*THE PROBLEM*. The answer is the complete listing below, written out again exactly.

*TASK MATERIAL*.

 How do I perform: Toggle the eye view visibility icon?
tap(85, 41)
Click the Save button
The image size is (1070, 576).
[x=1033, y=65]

*ANSWER*.
 How do I perform: Toggle the eye view visibility icon?
tap(85, 41)
Click the Save button
The image size is (1070, 576).
[x=1033, y=65]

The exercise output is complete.